SUPPLIED PASSAGE —

Table 1. Criteria for classification of the species caught by the industrial bottom gillnet
fishing fleets into target categories (Adapted from Biseau, 1998).


Total effort (number of trips) and landings of the species classified as massive targets according to Biseau's technique were mapped by using data collected between 2006 and 2008. Geographical allocation of catch and effort data was carried out in quadrants of half a degree (30'x30') of resolution, by using ArcGis 9.2®. As effort and catch data concerning national vessels were informed only on an aggregated basis by the skippers (i.e., not discriminated by haul) the allocation of the total catch in kilograms for each trip was divided arithmetically along the different quadrants visited by the vessel. Subsequently, production values of each quadrant were summed for all fishing trips. Effort was referred as the sum of all fishing trips in each quadrant, being allocated in the same way as the latter.

RECORD EXTRACTS —
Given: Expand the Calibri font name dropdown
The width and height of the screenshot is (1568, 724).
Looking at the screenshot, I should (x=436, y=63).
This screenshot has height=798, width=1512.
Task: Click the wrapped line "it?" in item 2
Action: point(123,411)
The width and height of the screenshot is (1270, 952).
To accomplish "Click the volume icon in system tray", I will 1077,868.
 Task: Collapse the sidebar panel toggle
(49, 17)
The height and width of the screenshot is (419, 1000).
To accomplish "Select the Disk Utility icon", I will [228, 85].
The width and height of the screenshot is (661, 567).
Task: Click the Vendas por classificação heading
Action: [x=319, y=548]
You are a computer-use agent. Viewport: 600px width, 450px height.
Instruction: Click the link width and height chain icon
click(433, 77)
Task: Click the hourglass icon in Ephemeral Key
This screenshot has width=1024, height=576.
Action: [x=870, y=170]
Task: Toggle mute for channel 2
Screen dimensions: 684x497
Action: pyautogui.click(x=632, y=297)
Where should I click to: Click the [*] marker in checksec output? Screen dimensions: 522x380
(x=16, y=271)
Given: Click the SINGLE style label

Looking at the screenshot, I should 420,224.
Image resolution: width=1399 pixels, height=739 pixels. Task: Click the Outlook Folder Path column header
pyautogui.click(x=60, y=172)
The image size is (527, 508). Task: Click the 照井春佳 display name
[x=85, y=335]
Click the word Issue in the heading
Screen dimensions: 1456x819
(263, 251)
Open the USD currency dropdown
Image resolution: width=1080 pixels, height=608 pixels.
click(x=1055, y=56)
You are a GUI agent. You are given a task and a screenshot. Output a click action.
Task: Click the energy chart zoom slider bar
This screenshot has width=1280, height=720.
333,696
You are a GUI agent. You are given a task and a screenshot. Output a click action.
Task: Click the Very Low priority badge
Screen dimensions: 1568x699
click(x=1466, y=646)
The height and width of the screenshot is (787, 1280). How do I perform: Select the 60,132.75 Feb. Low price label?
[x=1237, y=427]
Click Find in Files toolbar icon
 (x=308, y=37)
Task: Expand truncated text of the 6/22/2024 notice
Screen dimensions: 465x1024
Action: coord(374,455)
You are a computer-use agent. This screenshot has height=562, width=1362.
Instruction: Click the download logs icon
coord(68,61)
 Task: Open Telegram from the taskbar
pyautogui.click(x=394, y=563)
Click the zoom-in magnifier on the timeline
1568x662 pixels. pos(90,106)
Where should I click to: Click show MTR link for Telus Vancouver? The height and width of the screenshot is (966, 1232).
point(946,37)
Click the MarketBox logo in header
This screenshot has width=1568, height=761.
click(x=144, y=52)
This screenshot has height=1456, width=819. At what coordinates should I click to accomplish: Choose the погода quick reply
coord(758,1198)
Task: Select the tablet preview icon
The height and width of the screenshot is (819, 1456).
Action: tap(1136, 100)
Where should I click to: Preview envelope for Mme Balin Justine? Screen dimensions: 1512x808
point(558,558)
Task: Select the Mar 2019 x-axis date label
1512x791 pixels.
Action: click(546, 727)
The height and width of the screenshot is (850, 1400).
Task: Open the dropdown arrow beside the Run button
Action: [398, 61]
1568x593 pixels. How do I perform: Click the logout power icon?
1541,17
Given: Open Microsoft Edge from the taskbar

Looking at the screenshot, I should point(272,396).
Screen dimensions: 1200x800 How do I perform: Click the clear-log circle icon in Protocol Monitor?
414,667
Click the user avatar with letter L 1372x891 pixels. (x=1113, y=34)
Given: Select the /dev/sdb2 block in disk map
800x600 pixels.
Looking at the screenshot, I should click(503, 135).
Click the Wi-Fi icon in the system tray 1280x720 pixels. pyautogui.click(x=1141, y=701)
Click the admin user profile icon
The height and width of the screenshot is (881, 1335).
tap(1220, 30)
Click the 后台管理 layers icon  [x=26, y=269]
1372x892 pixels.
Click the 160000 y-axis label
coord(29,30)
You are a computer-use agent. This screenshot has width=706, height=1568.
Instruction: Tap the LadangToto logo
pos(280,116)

PROBLEMS TO WORK ON —
[a] According to the gillnet fishing passage, what software was used for the geographical allocation of catch and effort data?
[b] Please reproduce the part of the gillnet fishing passage that opens with the words containing "Table 1. Criteria" and closes with "from Biseau, 1998).".
[c] Carry on the gillnet fishing passage from where it stops.
The material after the gillnet fishing passage comes from a different source.

RESULTS IN ORDER —
[a] ArcGis 9.2.

[b]
Table 1. Criteria for classification of the species caught by the industrial bottom gillnet
fishing fleets into target categories (Adapted from Biseau, 1998).

[c]
Between 2001 and 2008, a total of 7,021 fishing trips were monitored, distributed between a minimum of 502 in 2001 and a maximum of 1,048 in 2006 (Fig. 1a), corresponding to an average of 184 vessels per year (Fig. 1b) and resulting in total of 116,940 ton landed, representing a minimum of 9,735 ton in 2001 and a maximum of 18,625 in 2006 (Fig. 1c). Teleosts were the most abundant group contributing with 93.6% of the total landed weight, followed by elasmobranchs and crustaceans with 4.4% and 0.3%, respectively. Molluscs were only occasionally landed. The white-mouth croaker was the most abundant species in the landings, comprising 57.7% of total weight.


Figure 1. Major characteristics of the industrial bottom gillnet fishing fleet in the Santa
Catarina State from 2001 to 2008. a) Number of landings, b) number of vessels, c) total
landed catches.


A total of 44 different gears were identified, according to their respective mesh sizes. Each gear was composed by a string of joined nets. They were classified into three categories: i) single nets (i.e., gears showing a single mesh size), ii) mixed nets (i.e., nets containing two or three mesh sizes in the same gear), and iii) double nets (i.e., two different single nets used in the same fishing trip). Eventually, in mixed nets where a determined mesh size comprised 75% or more of the total gear only the predominant mesh size was considered and the net was classified as a single one. This criterion was based on the premise that it would be an opportunistic event and not an intention to capture different species.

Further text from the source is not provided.